Collected data

—————

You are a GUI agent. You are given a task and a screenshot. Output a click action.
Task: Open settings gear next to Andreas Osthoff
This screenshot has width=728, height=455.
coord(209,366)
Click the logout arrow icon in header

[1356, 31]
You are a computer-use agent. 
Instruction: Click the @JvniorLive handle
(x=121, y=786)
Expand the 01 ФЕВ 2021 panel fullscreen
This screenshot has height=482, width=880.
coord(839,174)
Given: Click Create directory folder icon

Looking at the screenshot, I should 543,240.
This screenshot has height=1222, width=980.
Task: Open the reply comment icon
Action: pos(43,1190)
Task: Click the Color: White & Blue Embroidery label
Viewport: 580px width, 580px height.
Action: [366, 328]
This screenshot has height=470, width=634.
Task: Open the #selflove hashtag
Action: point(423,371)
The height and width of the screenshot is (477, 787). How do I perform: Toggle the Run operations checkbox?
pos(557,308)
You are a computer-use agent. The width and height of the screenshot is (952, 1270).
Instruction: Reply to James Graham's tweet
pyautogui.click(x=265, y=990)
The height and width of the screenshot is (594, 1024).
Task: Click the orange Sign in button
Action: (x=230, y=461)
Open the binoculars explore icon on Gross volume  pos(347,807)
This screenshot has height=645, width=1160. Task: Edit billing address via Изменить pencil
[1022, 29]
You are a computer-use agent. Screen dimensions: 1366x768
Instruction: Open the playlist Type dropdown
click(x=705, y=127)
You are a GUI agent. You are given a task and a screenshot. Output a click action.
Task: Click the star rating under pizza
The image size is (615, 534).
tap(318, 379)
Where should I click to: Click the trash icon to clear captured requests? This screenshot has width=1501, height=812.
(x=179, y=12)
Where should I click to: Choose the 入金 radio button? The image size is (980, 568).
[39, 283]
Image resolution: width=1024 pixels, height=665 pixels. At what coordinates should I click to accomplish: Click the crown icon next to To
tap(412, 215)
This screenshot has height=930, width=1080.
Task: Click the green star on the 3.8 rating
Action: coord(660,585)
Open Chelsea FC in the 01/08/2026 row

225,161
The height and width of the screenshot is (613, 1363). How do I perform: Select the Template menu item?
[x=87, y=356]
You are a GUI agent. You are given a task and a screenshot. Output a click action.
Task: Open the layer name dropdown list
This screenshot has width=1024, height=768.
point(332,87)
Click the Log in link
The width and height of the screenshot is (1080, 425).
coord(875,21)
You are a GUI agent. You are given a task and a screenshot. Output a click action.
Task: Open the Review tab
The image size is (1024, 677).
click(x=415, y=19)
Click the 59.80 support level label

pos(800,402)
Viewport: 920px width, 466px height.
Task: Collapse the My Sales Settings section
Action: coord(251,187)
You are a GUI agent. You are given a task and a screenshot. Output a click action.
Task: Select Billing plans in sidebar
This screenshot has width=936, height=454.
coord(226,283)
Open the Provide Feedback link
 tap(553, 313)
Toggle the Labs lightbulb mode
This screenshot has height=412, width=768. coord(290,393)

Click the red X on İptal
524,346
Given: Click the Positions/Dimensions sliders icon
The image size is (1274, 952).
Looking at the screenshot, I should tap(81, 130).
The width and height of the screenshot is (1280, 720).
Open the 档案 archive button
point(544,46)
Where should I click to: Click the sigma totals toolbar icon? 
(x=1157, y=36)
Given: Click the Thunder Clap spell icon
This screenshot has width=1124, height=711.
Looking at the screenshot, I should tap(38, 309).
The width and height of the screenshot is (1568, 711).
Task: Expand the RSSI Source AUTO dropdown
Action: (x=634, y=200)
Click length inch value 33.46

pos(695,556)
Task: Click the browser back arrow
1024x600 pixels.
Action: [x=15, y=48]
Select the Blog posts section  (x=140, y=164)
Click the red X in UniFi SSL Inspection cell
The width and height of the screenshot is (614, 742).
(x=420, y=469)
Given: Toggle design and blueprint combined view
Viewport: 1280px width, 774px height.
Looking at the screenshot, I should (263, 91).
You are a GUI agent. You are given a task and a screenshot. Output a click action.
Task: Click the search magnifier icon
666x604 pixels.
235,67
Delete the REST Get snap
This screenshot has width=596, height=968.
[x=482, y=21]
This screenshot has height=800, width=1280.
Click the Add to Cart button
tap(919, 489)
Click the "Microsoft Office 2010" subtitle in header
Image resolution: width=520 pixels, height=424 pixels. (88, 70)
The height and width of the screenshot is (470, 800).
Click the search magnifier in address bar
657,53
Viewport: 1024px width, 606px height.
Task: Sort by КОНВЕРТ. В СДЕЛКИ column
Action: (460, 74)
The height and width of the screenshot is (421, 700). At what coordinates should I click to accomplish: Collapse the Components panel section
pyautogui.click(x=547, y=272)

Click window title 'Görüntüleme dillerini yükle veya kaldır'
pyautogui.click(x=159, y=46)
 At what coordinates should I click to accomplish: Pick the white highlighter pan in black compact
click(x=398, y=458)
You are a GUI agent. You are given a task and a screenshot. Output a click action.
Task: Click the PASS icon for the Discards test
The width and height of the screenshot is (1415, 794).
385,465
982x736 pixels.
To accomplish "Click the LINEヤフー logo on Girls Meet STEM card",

—————

● INSTRUCTIONS TO FOLLOW:
Exact copies of all entries are what's needed here.

● SOLUTION TO THIS EXERCISE:
You are a GUI agent. You are given a task and a screenshot. Output a click action.
Task: Open settings gear next to Andreas Osthoff
This screenshot has width=728, height=455.
coord(209,366)
Click the logout arrow icon in header

[1356, 31]
You are a computer-use agent. 
Instruction: Click the @JvniorLive handle
(x=121, y=786)
Expand the 01 ФЕВ 2021 panel fullscreen
This screenshot has height=482, width=880.
coord(839,174)
Given: Click Create directory folder icon

Looking at the screenshot, I should 543,240.
This screenshot has height=1222, width=980.
Task: Open the reply comment icon
Action: pos(43,1190)
Task: Click the Color: White & Blue Embroidery label
Viewport: 580px width, 580px height.
Action: [366, 328]
This screenshot has height=470, width=634.
Task: Open the #selflove hashtag
Action: point(423,371)
The height and width of the screenshot is (477, 787). How do I perform: Toggle the Run operations checkbox?
pos(557,308)
You are a computer-use agent. The width and height of the screenshot is (952, 1270).
Instruction: Reply to James Graham's tweet
pyautogui.click(x=265, y=990)
The height and width of the screenshot is (594, 1024).
Task: Click the orange Sign in button
Action: (x=230, y=461)
Open the binoculars explore icon on Gross volume  pos(347,807)
This screenshot has height=645, width=1160. Task: Edit billing address via Изменить pencil
[1022, 29]
You are a computer-use agent. Screen dimensions: 1366x768
Instruction: Open the playlist Type dropdown
click(x=705, y=127)
You are a GUI agent. You are given a task and a screenshot. Output a click action.
Task: Click the star rating under pizza
The image size is (615, 534).
tap(318, 379)
Where should I click to: Click the trash icon to clear captured requests? This screenshot has width=1501, height=812.
(x=179, y=12)
Where should I click to: Choose the 入金 radio button? The image size is (980, 568).
[39, 283]
Image resolution: width=1024 pixels, height=665 pixels. At what coordinates should I click to accomplish: Click the crown icon next to To
tap(412, 215)
This screenshot has height=930, width=1080.
Task: Click the green star on the 3.8 rating
Action: coord(660,585)
Open Chelsea FC in the 01/08/2026 row

225,161
The height and width of the screenshot is (613, 1363). How do I perform: Select the Template menu item?
[x=87, y=356]
You are a GUI agent. You are given a task and a screenshot. Output a click action.
Task: Open the layer name dropdown list
This screenshot has width=1024, height=768.
point(332,87)
Click the Log in link
The width and height of the screenshot is (1080, 425).
coord(875,21)
You are a GUI agent. You are given a task and a screenshot. Output a click action.
Task: Open the Review tab
The image size is (1024, 677).
click(x=415, y=19)
Click the 59.80 support level label

pos(800,402)
Viewport: 920px width, 466px height.
Task: Collapse the My Sales Settings section
Action: coord(251,187)
You are a GUI agent. You are given a task and a screenshot. Output a click action.
Task: Select Billing plans in sidebar
This screenshot has width=936, height=454.
coord(226,283)
Open the Provide Feedback link
 tap(553, 313)
Toggle the Labs lightbulb mode
This screenshot has height=412, width=768. coord(290,393)

Click the red X on İptal
524,346
Given: Click the Positions/Dimensions sliders icon
The image size is (1274, 952).
Looking at the screenshot, I should tap(81, 130).
The width and height of the screenshot is (1280, 720).
Open the 档案 archive button
point(544,46)
Where should I click to: Click the sigma totals toolbar icon? 
(x=1157, y=36)
Given: Click the Thunder Clap spell icon
This screenshot has width=1124, height=711.
Looking at the screenshot, I should tap(38, 309).
The width and height of the screenshot is (1568, 711).
Task: Expand the RSSI Source AUTO dropdown
Action: (x=634, y=200)
Click length inch value 33.46

pos(695,556)
Task: Click the browser back arrow
1024x600 pixels.
Action: [x=15, y=48]
Select the Blog posts section  (x=140, y=164)
Click the red X in UniFi SSL Inspection cell
The width and height of the screenshot is (614, 742).
(x=420, y=469)
Given: Toggle design and blueprint combined view
Viewport: 1280px width, 774px height.
Looking at the screenshot, I should (263, 91).
You are a GUI agent. You are given a task and a screenshot. Output a click action.
Task: Click the search magnifier icon
666x604 pixels.
235,67
Delete the REST Get snap
This screenshot has width=596, height=968.
[x=482, y=21]
This screenshot has height=800, width=1280.
Click the Add to Cart button
tap(919, 489)
Click the "Microsoft Office 2010" subtitle in header
Image resolution: width=520 pixels, height=424 pixels. (88, 70)
The height and width of the screenshot is (470, 800).
Click the search magnifier in address bar
657,53
Viewport: 1024px width, 606px height.
Task: Sort by КОНВЕРТ. В СДЕЛКИ column
Action: (460, 74)
The height and width of the screenshot is (421, 700). At what coordinates should I click to accomplish: Collapse the Components panel section
pyautogui.click(x=547, y=272)

Click window title 'Görüntüleme dillerini yükle veya kaldır'
pyautogui.click(x=159, y=46)
 At what coordinates should I click to accomplish: Pick the white highlighter pan in black compact
click(x=398, y=458)
You are a GUI agent. You are given a task and a screenshot. Output a click action.
Task: Click the PASS icon for the Discards test
The width and height of the screenshot is (1415, 794).
385,465
982x736 pixels.
To accomplish "Click the LINEヤフー logo on Girls Meet STEM card",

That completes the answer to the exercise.